◆ Directions for this task ◆
Exactly as written, return all the data, leaving its pictures behind.

◆ Excerpted data ◆
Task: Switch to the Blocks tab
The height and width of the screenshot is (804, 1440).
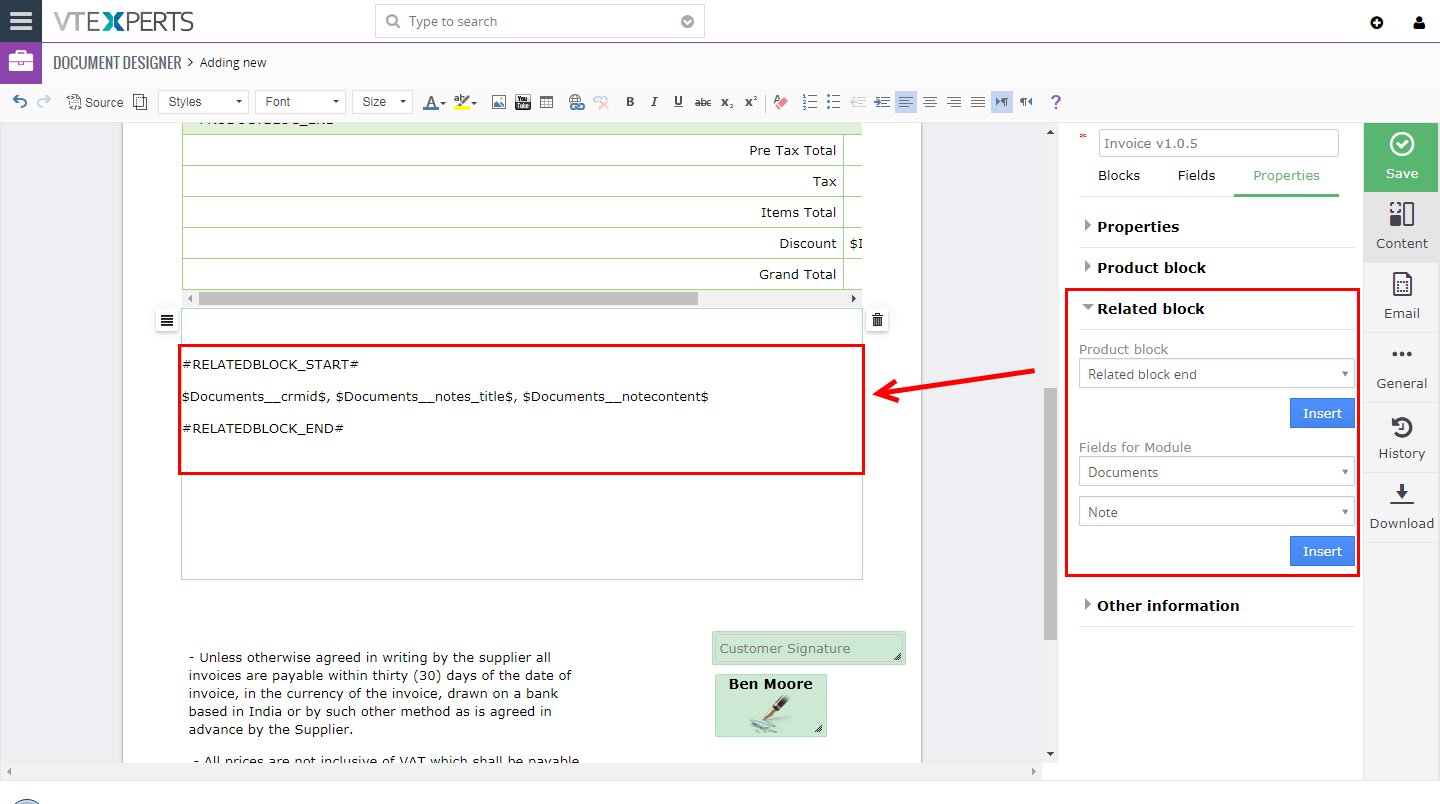Action: coord(1119,175)
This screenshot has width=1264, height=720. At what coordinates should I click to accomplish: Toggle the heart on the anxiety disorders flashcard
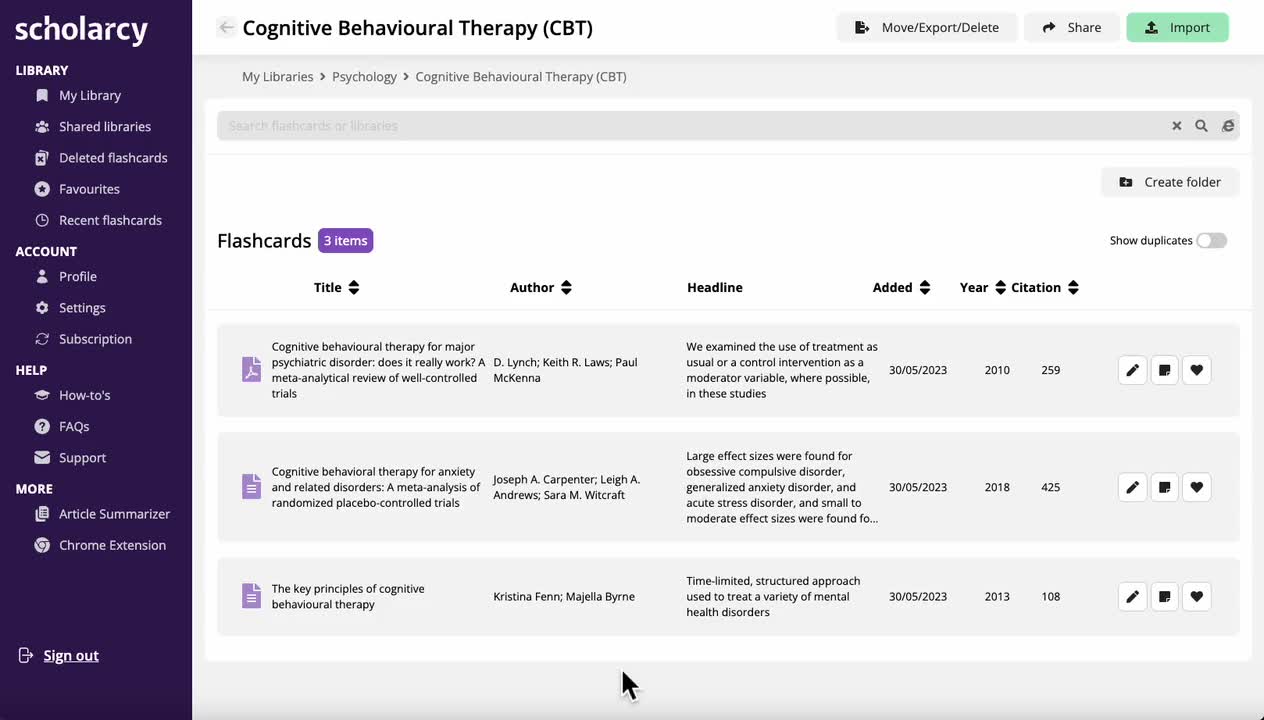(1196, 487)
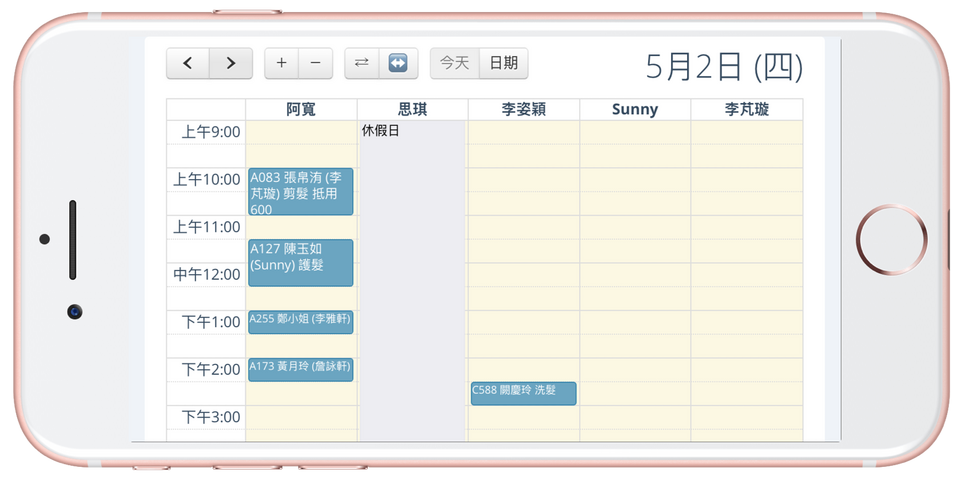Toggle the blue full-width arrows button
This screenshot has width=962, height=480.
(x=398, y=63)
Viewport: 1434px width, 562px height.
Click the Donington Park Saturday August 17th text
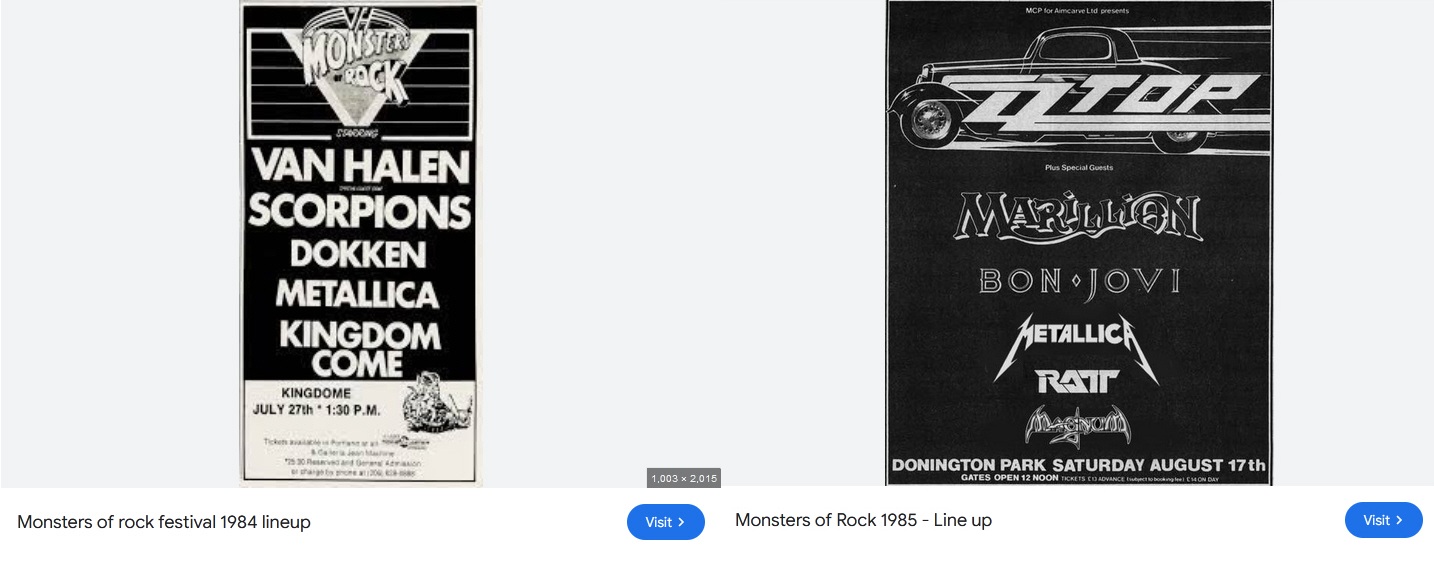coord(1078,465)
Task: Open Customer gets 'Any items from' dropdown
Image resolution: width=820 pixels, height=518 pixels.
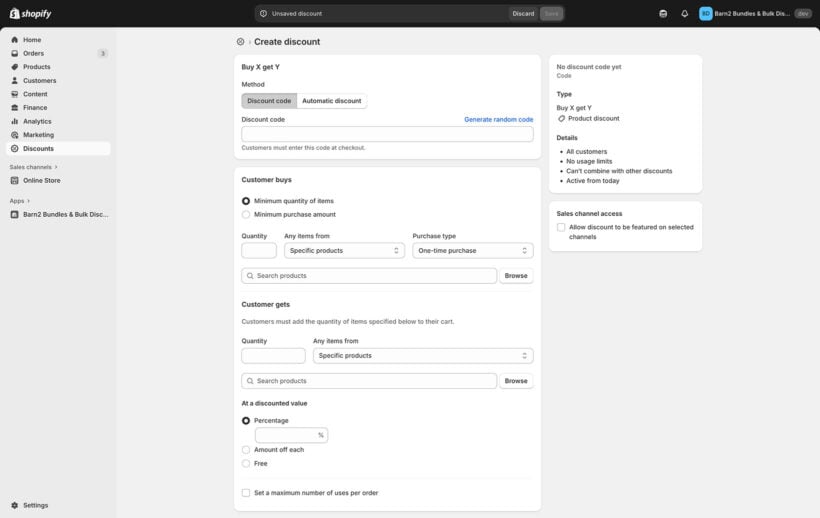Action: click(422, 356)
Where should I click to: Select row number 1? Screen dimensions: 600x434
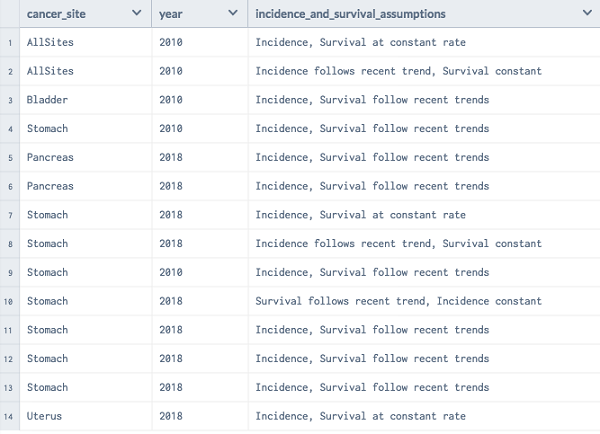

◆ Exercise response ◆
Task: Switch to the Blocks tab
The height and width of the screenshot is (804, 1440).
Action: coord(1119,175)
This screenshot has width=1264, height=720. At what coordinates should I click to accomplish: Toggle the heart on the anxiety disorders flashcard
(1196, 487)
Toggle the blue full-width arrows button
This screenshot has width=962, height=480.
(x=398, y=63)
Viewport: 1434px width, 562px height.
Click the Donington Park Saturday August 17th text
coord(1078,465)
Task: Open Customer gets 'Any items from' dropdown
Image resolution: width=820 pixels, height=518 pixels.
Action: click(422, 356)
Where should I click to: Select row number 1? Screen dimensions: 600x434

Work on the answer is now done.